E-Book, Deutsch, 276 Seiten
Melle STADT OHNE GÖTTER
1. Auflage 2022
ISBN: 978-3-95765-798-5
Verlag: p.machinery
Format: EPUB
Kopierschutz: 6 - ePub Watermark
Eine deutsche Geistergeschichte
E-Book, Deutsch, 276 Seiten
ISBN: 978-3-95765-798-5
Verlag: p.machinery
Format: EPUB
Kopierschutz: 6 - ePub Watermark
Loki, der germanische Lügengott, kommt nach Jahren der Emigration zurück ins heutige Berlin. Er drängt den Göttervater Wodan, den Speer Gungnir zu werfen. Doch der alte Schlachtengott will nicht mehr. Er hockt auf einer Parkbank im Tiergarten und schaut der Welt beim Vergehen zu. Loki schaltet ihn aus.
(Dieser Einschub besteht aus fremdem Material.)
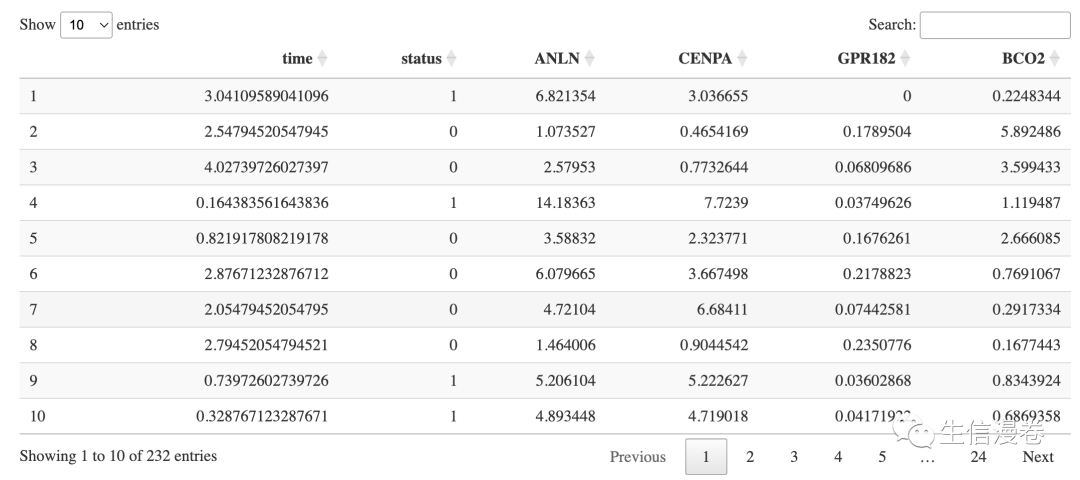Jump to page 3
The width and height of the screenshot is (1080, 480).
[x=794, y=457]
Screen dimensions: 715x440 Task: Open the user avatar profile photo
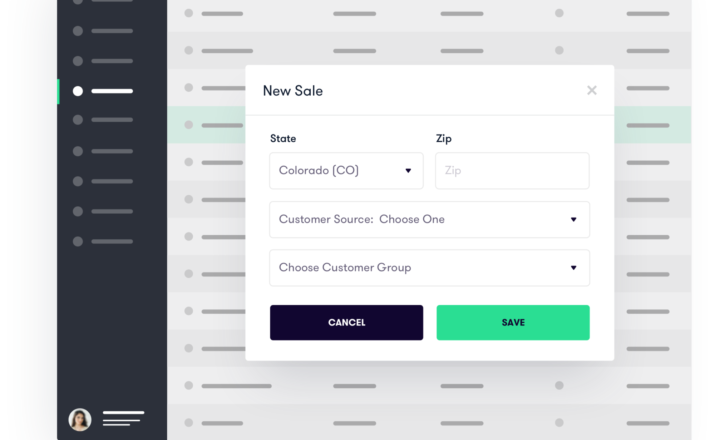click(x=80, y=419)
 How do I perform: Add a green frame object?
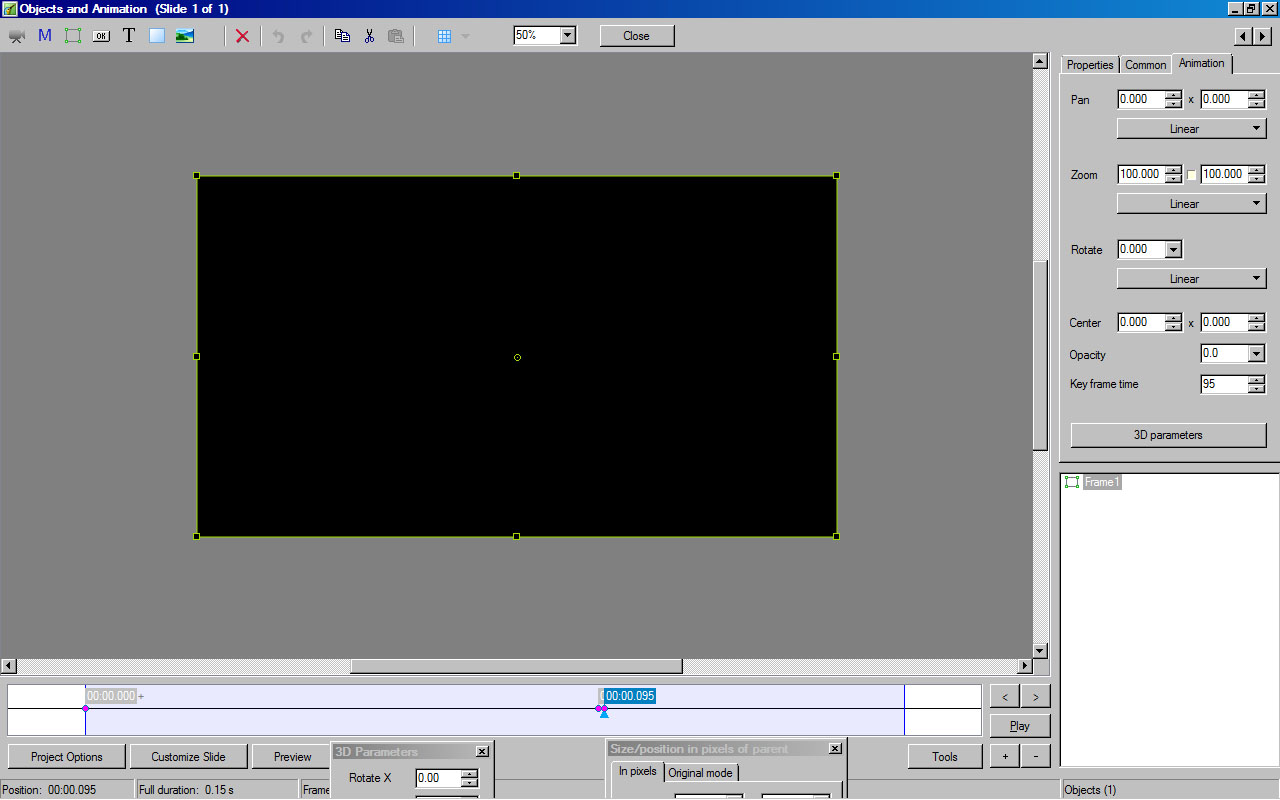coord(73,36)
Rasch findet der Lügengott neue Gefolgsleute. Mit einem blutigen Ritual reißt er den magischen Speer an sich. Aber um Gungnir zu aktivieren, braucht er jemanden aus der Blutlinie Wodans. Der letzte lebende Erbe, Tomas Weißgerber, Betreiber einer Espressobar, ahnt nichts von seinem Schicksal. Er versucht, damit klarzukommen, dass seine Tochter das Haus verlassen hat. Albträume eines Krieges, den er nie erlebt hat, füllen seine Nächte.
Er muss erfahren, dass sein Vater ihn sein Leben lang belogen hat. Der war keine Kriegswaise, sondern Sohn eines Nazi-Generals. Dessen Geist, seit Stalingrad verschollen, versucht Kontakt mit Tomas aufzunehmen. Er bittet um Vergebung.
Bald steht Tomas zwischen Göttern, Geistern und allen Fronten. Unterwirft er sich dem Willen Lokis, der ein Viertes Reich errichten will? Wirft er den Speer?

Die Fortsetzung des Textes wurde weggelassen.